Kerry Howley on "America's most-read woman columnist"
Reason Contributing Editor Kerry Howley has a great profile over at The American Prospect of Washington's op-ed turncoat of the year, Kathleen Parker. Actually, Howley makes a convincing case that Parker's ideology was significantly misunderstood before she started writing mean things about Sarah Palin. Perhaps more importantly, the first paragraph of the profile is filled with seven euphemisms for "vagina," including but not limited to "hirsute abyss of God's little oven."
Here's a selection:
Parker's column was not, in fact, Anna Quindlen-like. It was much weirder than that. There was the Oct. 9, 1988, column in which she went for a walk, was accosted by a beggar, gave the beggar $5, and concluded that $5 was not much to pay for a nice walk. There was the March 29, 1991, column completely devoted to women's relationship to their hair. ("I also ran into the back of a man's car while stopped at a traffic light. This happened because I hated my hair.") There was the June 25, 1989, piece, prompted by a six-page pictorial history of the bra appearing in Life magazine, in which she set forth a parallel history of the jock strap. There was a June 12, 1992, column on sexist readings of scientific processes, which began, "Once upon a time, there was a sweet, helpless little egg named Ovie who lived in a dark dungeon waiting patiently to be saved by a fearless prince." […]
One would be hard-pressed under these circumstances to label Parker a loyal Republican. Indeed, she maintains that she is not and has never registered as such. It was in 1995, when Parker's column was picked up for syndication, that she became a designated voice of the right. "The way the market is set up," Parker says, "there has to be a left, there has to be a right, there has to be a conservative, there has to be a liberal, there has to be a man, a woman, a black, an Asian. Blah blah blah blah."

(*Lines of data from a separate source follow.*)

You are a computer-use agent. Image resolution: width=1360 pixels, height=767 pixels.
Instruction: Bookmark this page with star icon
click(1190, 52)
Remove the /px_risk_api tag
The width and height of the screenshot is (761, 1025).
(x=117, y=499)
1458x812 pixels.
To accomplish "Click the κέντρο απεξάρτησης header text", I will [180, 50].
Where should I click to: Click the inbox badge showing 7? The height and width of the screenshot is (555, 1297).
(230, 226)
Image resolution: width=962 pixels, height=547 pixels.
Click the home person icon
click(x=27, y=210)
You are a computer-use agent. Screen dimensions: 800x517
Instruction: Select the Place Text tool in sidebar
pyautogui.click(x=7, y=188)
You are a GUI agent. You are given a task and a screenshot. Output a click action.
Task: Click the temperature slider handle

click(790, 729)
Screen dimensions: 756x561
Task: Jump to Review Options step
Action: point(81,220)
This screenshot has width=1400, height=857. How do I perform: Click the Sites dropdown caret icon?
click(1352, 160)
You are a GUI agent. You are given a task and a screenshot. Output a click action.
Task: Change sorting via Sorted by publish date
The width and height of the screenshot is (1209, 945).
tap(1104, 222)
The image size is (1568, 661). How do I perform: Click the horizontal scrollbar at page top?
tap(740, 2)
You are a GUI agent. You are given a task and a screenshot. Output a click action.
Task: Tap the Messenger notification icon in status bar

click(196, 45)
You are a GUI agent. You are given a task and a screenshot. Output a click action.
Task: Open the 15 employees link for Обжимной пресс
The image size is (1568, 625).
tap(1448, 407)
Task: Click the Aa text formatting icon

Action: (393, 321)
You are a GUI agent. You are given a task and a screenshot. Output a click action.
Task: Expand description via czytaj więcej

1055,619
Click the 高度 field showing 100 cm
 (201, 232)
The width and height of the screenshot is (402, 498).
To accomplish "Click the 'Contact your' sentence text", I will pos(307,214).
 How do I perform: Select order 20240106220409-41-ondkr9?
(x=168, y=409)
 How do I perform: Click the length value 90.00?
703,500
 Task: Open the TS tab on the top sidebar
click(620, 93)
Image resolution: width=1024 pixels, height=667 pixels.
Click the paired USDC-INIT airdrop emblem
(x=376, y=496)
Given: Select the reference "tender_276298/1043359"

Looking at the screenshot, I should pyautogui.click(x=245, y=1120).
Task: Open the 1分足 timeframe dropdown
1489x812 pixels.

This political packaging came as a surprise to some. About six years ago, Keyes, Parker's former editor, was managing editor of a paper in Hawaii and searching for a right-leaning columnist to round off the op-ed page. "I called a friend of mine who's an editorial-page editor and said, 'I'm looking for a good conservative columnist,'" Keyes says. "And this person said, 'Oh, Kathleen Parker!' I said, 'What?' I thought, 'Oh, that must be another Kathleen Parker.'" […]
This is Kathleen Parker's moment. According to The Washington Post's Alan Shearer, an average columnist might break into 15 new papers a year. In September alone, while the business of news gathering was supposedly imploding, 58 papers added Parker's column to their pages. At the Post, the op-ed page's most recent addition also generates "as much or more" reader mail as anyone there. "I got one this morning that said, 'You bloody c---. You bitch,'" Parker says blithely, drawing a strip of chicken from her salad and feeding it into her purse. "He's an appraiser in Texas. He signed his name. I don't know what column he was upset about."